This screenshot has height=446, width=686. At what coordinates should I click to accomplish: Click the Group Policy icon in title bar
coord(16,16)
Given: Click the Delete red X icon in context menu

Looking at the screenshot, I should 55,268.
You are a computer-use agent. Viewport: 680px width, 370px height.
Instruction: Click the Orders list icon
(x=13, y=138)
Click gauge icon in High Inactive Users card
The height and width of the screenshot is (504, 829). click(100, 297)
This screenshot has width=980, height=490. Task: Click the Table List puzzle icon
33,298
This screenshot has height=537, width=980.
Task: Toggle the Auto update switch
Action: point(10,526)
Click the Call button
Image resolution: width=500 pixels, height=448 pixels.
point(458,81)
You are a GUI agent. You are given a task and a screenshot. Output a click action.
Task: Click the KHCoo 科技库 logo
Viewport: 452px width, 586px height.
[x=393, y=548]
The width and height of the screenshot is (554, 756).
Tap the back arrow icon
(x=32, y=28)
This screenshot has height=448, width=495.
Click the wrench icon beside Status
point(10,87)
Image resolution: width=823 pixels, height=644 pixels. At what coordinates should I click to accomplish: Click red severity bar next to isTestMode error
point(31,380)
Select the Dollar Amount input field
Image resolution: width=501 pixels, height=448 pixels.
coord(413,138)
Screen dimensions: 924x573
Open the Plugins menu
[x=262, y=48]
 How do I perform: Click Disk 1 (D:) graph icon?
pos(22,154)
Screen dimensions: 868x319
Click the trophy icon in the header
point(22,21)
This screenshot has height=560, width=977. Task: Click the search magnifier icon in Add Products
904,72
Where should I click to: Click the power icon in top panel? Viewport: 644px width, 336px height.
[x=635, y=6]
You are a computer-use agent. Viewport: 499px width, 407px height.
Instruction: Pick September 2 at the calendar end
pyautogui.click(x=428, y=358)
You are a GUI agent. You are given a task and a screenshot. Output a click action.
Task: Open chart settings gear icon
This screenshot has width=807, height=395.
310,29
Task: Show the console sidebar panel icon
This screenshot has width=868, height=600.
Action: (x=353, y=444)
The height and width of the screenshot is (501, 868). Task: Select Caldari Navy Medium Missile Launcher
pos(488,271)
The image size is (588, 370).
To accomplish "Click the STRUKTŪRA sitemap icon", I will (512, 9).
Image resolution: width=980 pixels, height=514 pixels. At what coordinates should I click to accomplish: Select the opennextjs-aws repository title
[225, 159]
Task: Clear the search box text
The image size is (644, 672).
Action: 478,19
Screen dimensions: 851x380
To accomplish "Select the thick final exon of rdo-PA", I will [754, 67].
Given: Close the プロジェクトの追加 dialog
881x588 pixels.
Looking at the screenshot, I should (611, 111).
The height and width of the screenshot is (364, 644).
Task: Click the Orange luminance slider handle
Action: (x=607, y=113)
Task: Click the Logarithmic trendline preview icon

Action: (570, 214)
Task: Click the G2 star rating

================================

• _Your objective_
Could you return the complete listing, word for word?

• _Reply to the exercise_
This screenshot has height=446, width=686. At what coordinates should I click to accomplish: Click the Group Policy icon in title bar
coord(16,16)
Given: Click the Delete red X icon in context menu

Looking at the screenshot, I should 55,268.
You are a computer-use agent. Viewport: 680px width, 370px height.
Instruction: Click the Orders list icon
(x=13, y=138)
Click gauge icon in High Inactive Users card
The height and width of the screenshot is (504, 829). click(100, 297)
This screenshot has width=980, height=490. Task: Click the Table List puzzle icon
33,298
This screenshot has height=537, width=980.
Task: Toggle the Auto update switch
Action: point(10,526)
Click the Call button
Image resolution: width=500 pixels, height=448 pixels.
point(458,81)
You are a GUI agent. You are given a task and a screenshot. Output a click action.
Task: Click the KHCoo 科技库 logo
Viewport: 452px width, 586px height.
[x=393, y=548]
The width and height of the screenshot is (554, 756).
Tap the back arrow icon
(x=32, y=28)
This screenshot has height=448, width=495.
Click the wrench icon beside Status
point(10,87)
Image resolution: width=823 pixels, height=644 pixels. At what coordinates should I click to accomplish: Click red severity bar next to isTestMode error
point(31,380)
Select the Dollar Amount input field
Image resolution: width=501 pixels, height=448 pixels.
coord(413,138)
Screen dimensions: 924x573
Open the Plugins menu
[x=262, y=48]
 How do I perform: Click Disk 1 (D:) graph icon?
pos(22,154)
Screen dimensions: 868x319
Click the trophy icon in the header
point(22,21)
This screenshot has height=560, width=977. Task: Click the search magnifier icon in Add Products
904,72
Where should I click to: Click the power icon in top panel? Viewport: 644px width, 336px height.
[x=635, y=6]
You are a computer-use agent. Viewport: 499px width, 407px height.
Instruction: Pick September 2 at the calendar end
pyautogui.click(x=428, y=358)
You are a GUI agent. You are given a task and a screenshot. Output a click action.
Task: Open chart settings gear icon
This screenshot has width=807, height=395.
310,29
Task: Show the console sidebar panel icon
This screenshot has width=868, height=600.
Action: (x=353, y=444)
The height and width of the screenshot is (501, 868). Task: Select Caldari Navy Medium Missile Launcher
pos(488,271)
The image size is (588, 370).
To accomplish "Click the STRUKTŪRA sitemap icon", I will (512, 9).
Image resolution: width=980 pixels, height=514 pixels. At what coordinates should I click to accomplish: Select the opennextjs-aws repository title
[225, 159]
Task: Clear the search box text
The image size is (644, 672).
Action: 478,19
Screen dimensions: 851x380
To accomplish "Select the thick final exon of rdo-PA", I will [754, 67].
Given: Close the プロジェクトの追加 dialog
881x588 pixels.
Looking at the screenshot, I should (611, 111).
The height and width of the screenshot is (364, 644).
Task: Click the Orange luminance slider handle
Action: (x=607, y=113)
Task: Click the Logarithmic trendline preview icon

Action: (570, 214)
Task: Click the G2 star rating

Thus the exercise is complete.